▸ WHAT YOU ARE ASKED TO DO
How do the lines read from the one holding "Where should I" through the last line of the listing? Set them down exactly, pictures omitted.

▸ TASK DATA
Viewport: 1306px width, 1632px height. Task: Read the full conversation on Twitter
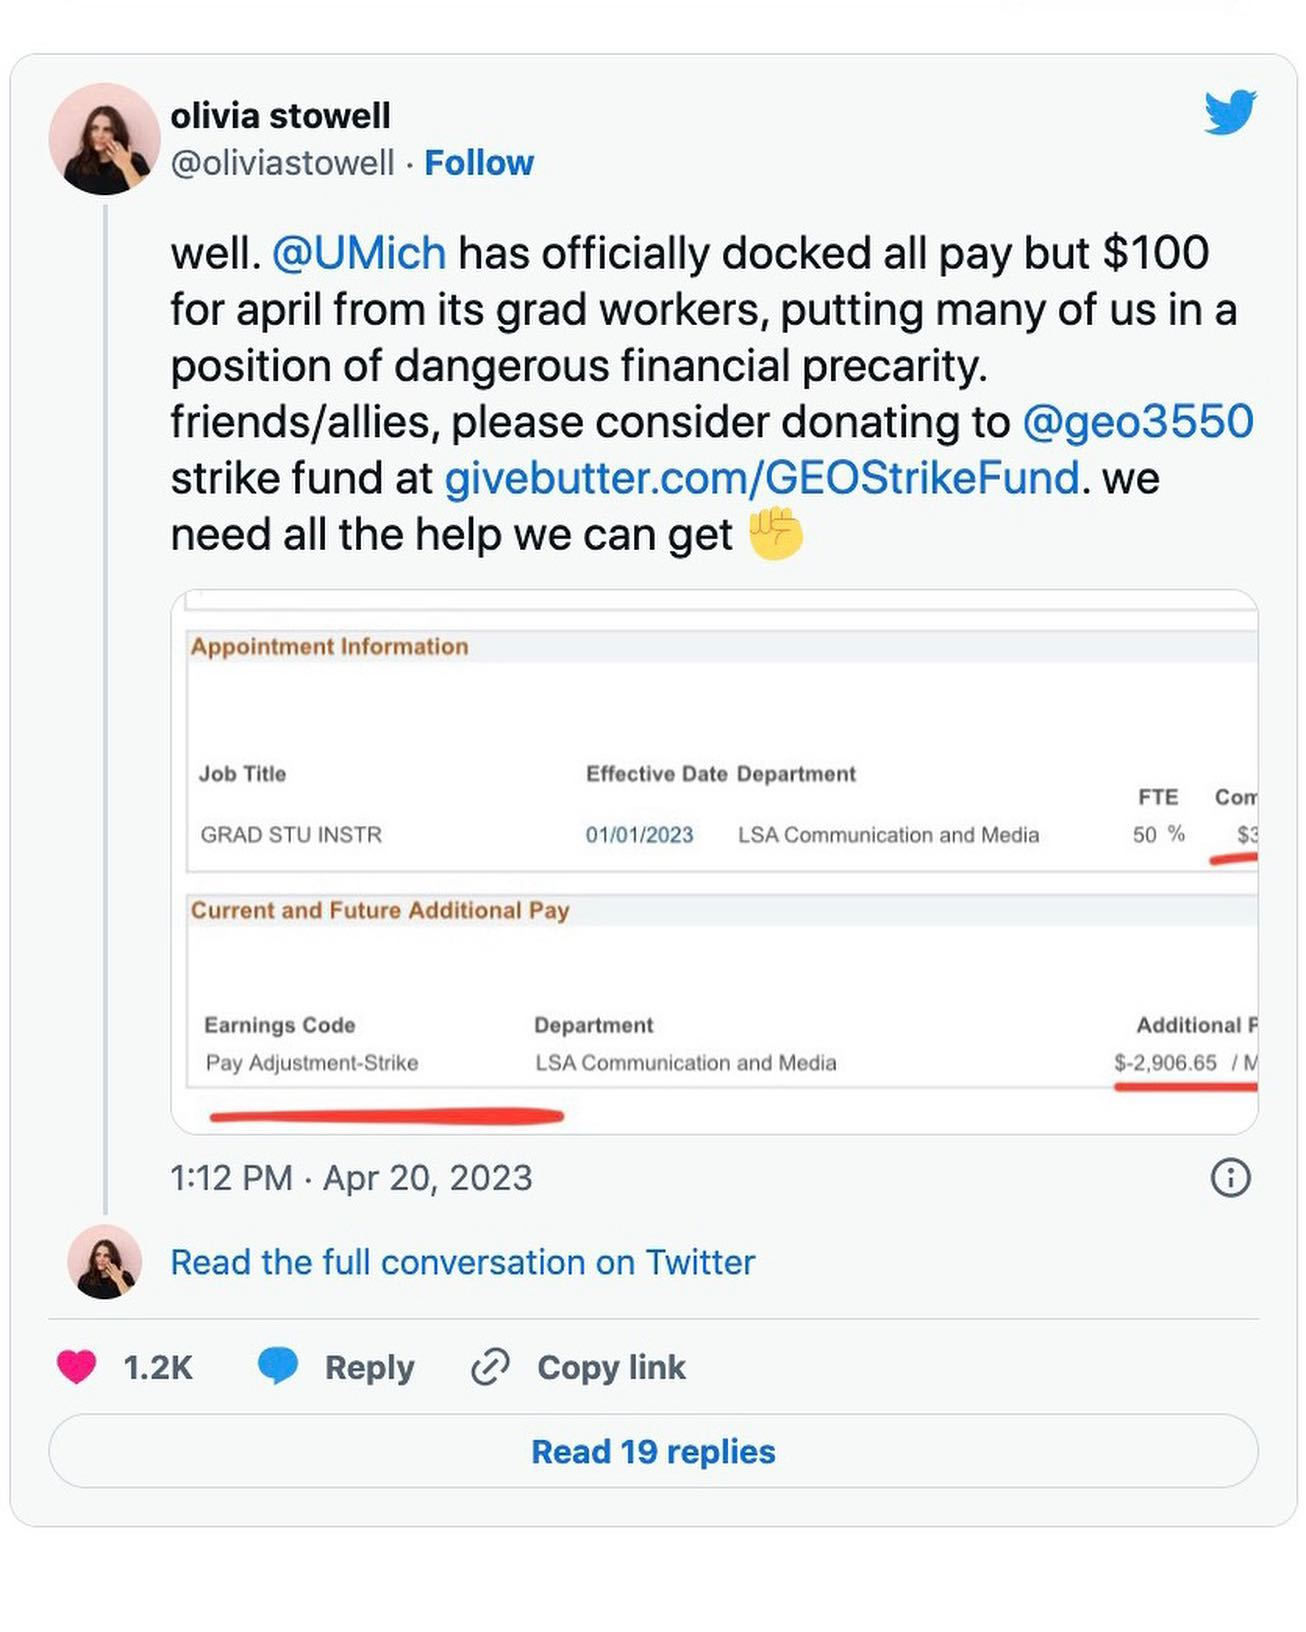462,1262
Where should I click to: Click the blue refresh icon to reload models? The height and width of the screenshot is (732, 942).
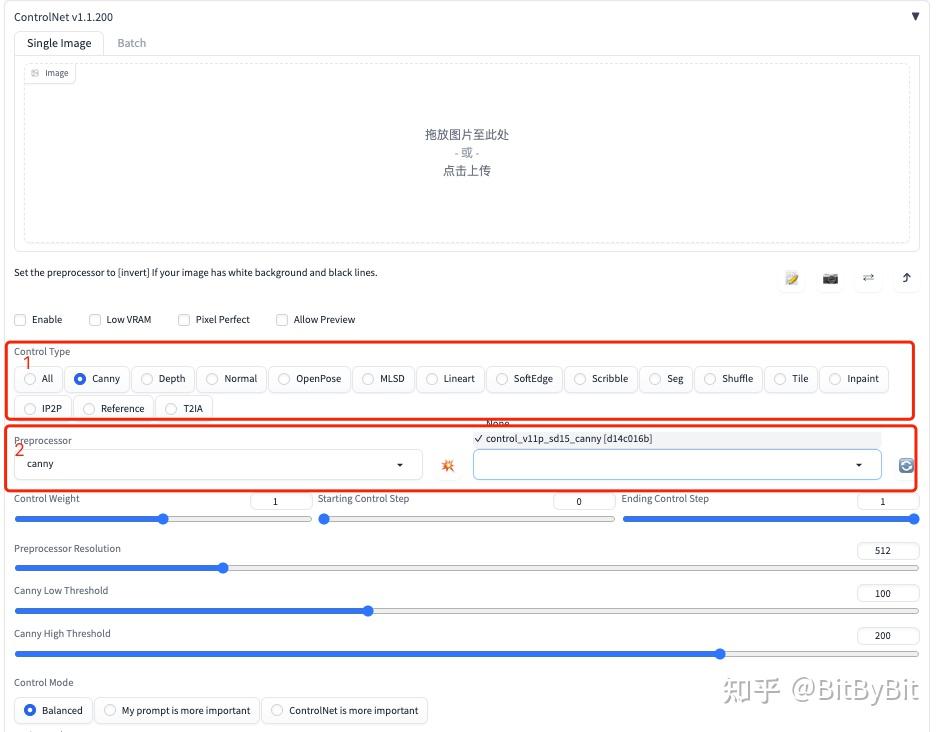click(x=905, y=464)
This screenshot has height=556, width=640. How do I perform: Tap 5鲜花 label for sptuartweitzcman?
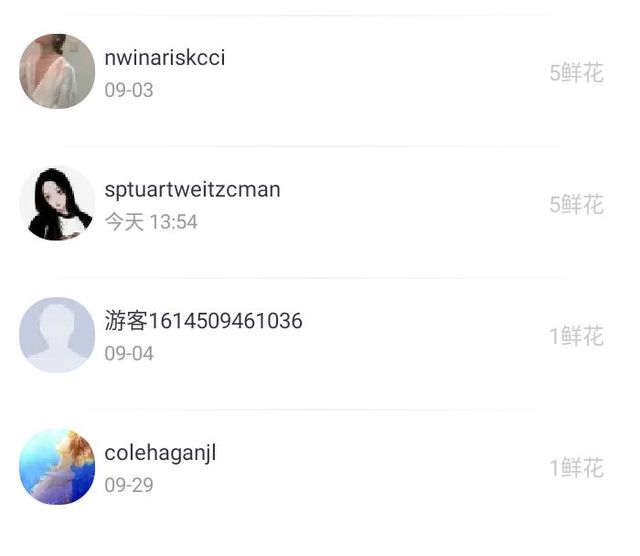pos(576,204)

▸ EXERCISE OUTPUT
Where should I click to: Click the blue refresh icon to reload models? The height and width of the screenshot is (732, 942).
click(x=905, y=464)
This screenshot has height=556, width=640. How do I perform: Tap 5鲜花 label for sptuartweitzcman?
pos(576,204)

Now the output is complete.